====== Input for this task

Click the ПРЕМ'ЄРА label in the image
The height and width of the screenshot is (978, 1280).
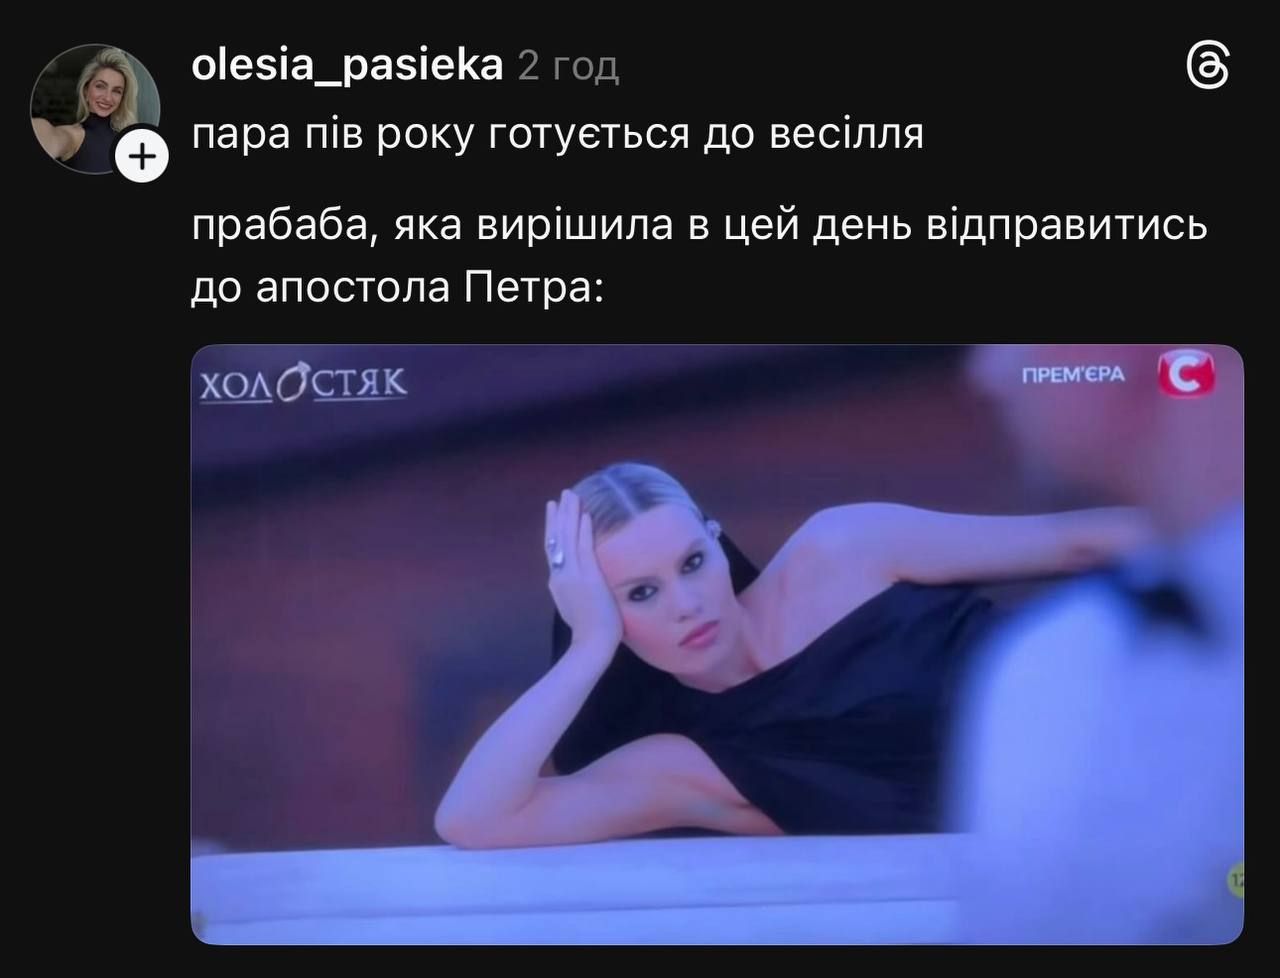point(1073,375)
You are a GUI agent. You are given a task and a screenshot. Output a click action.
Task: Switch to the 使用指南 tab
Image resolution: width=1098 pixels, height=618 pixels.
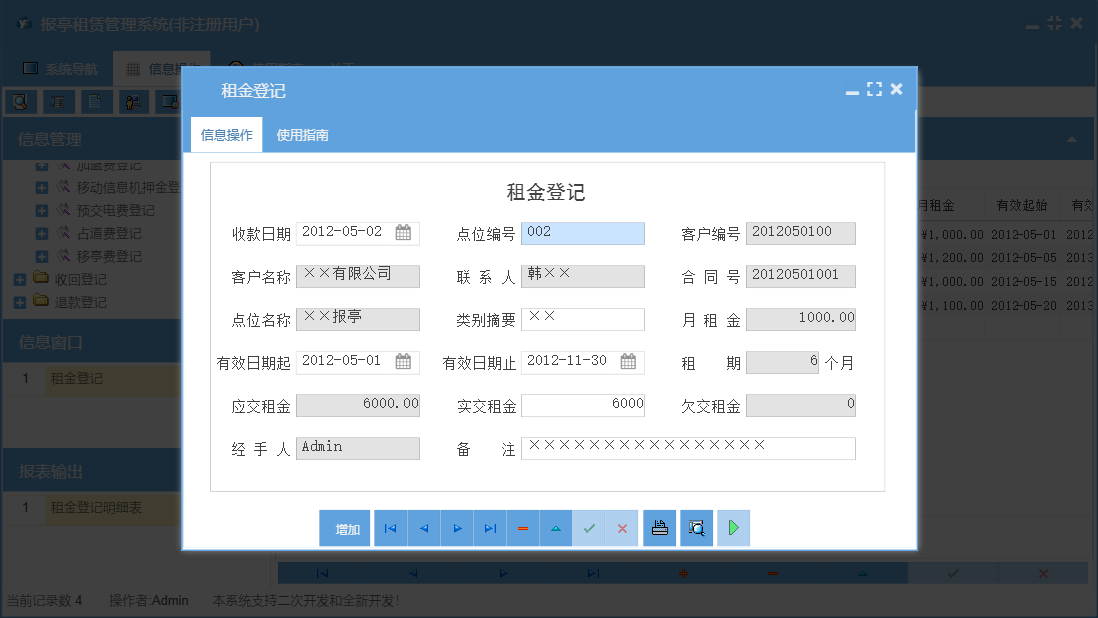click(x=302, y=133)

============
====== Input for this task

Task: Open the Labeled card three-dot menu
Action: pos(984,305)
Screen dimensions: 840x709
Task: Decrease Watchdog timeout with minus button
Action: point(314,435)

============
====== Input for this task

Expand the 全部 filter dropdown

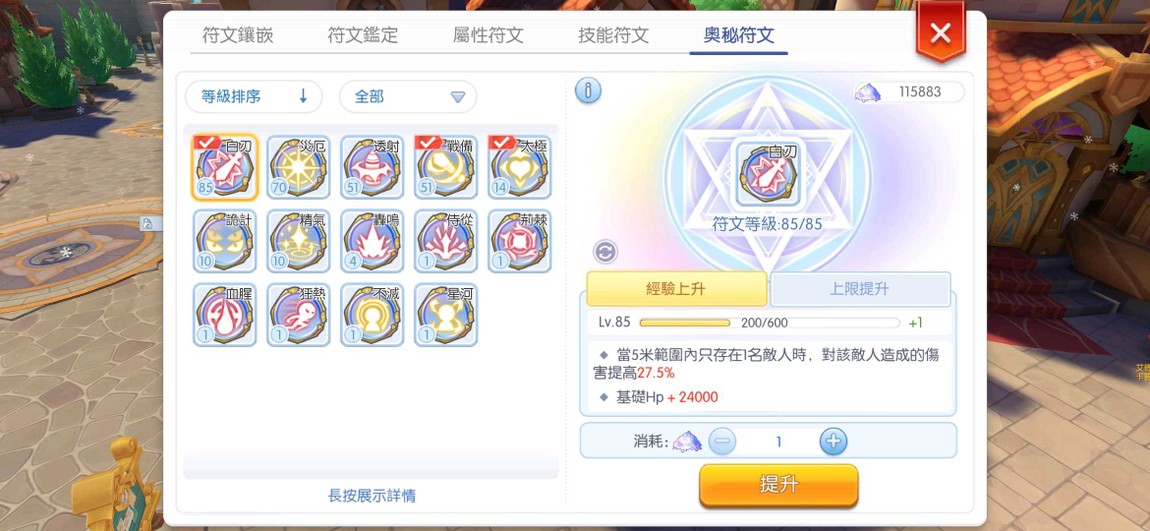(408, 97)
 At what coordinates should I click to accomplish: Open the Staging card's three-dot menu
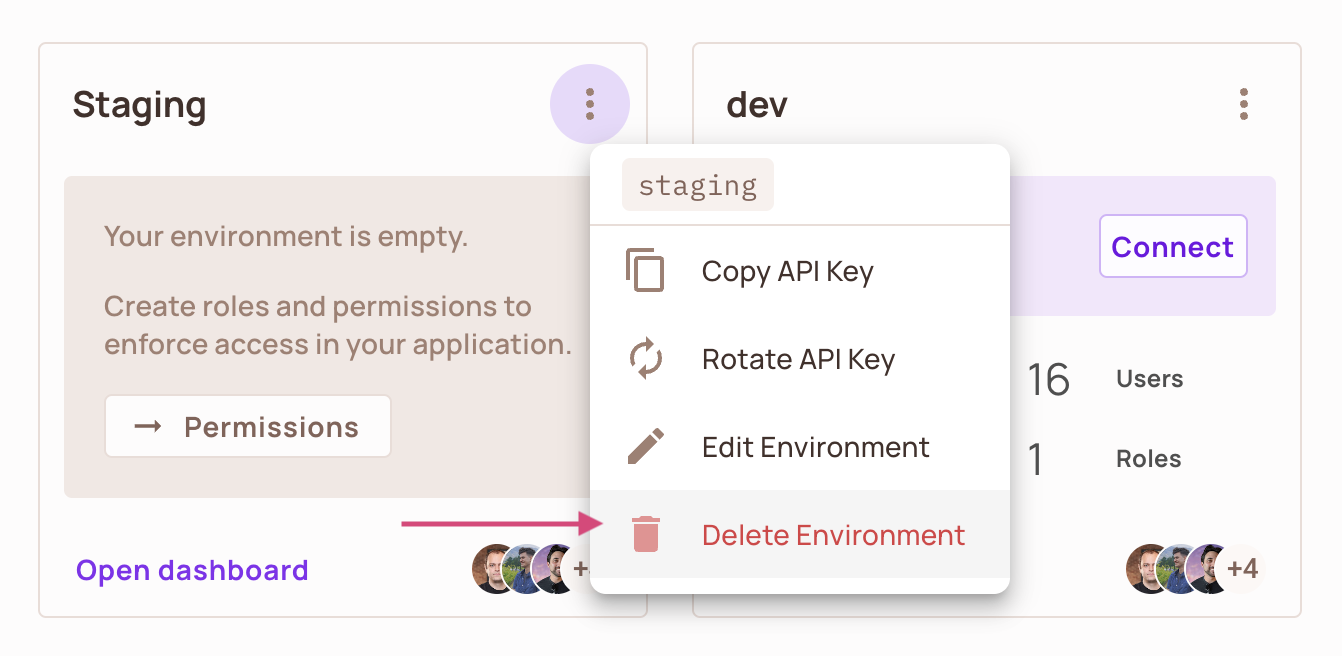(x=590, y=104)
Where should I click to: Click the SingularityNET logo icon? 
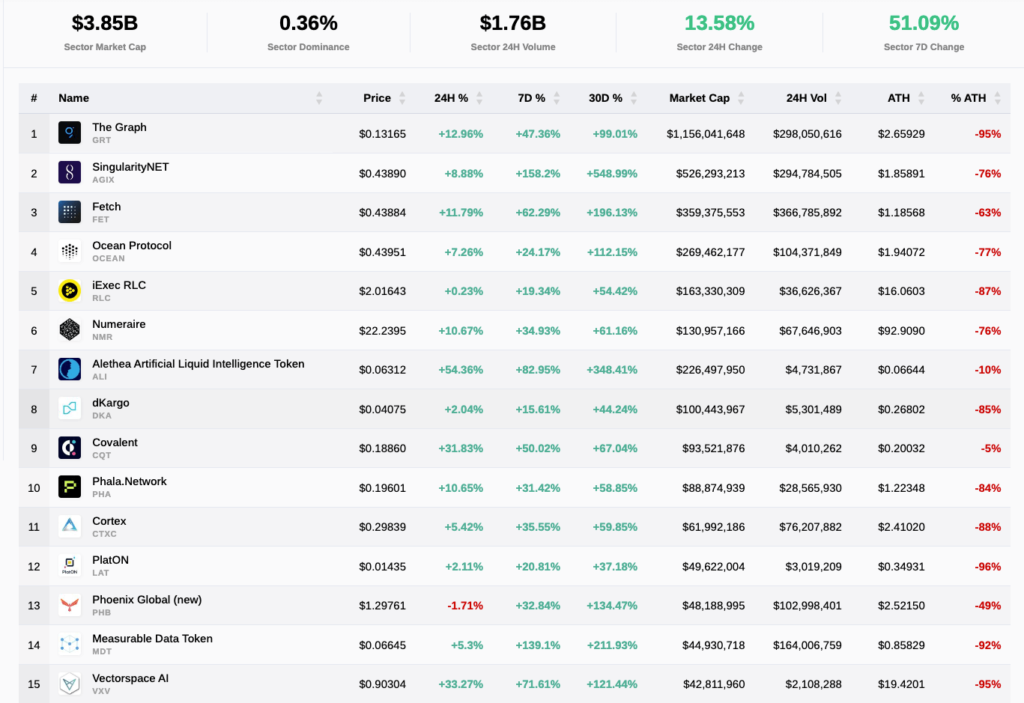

============

◆ To do
Set the pictures aside and reproduce exactly the lines above, from the line holding "Click the ПРЕМ'ЄРА label in the image" through the line holding "Task: Switch to the 使用指南 tab", both included, with nothing else.

◆ Result of the exercise
Click the ПРЕМ'ЄРА label in the image
The height and width of the screenshot is (978, 1280).
point(1073,375)
You are a GUI agent. You are given a task and a screenshot. Output a click action.
Task: Switch to the 使用指南 tab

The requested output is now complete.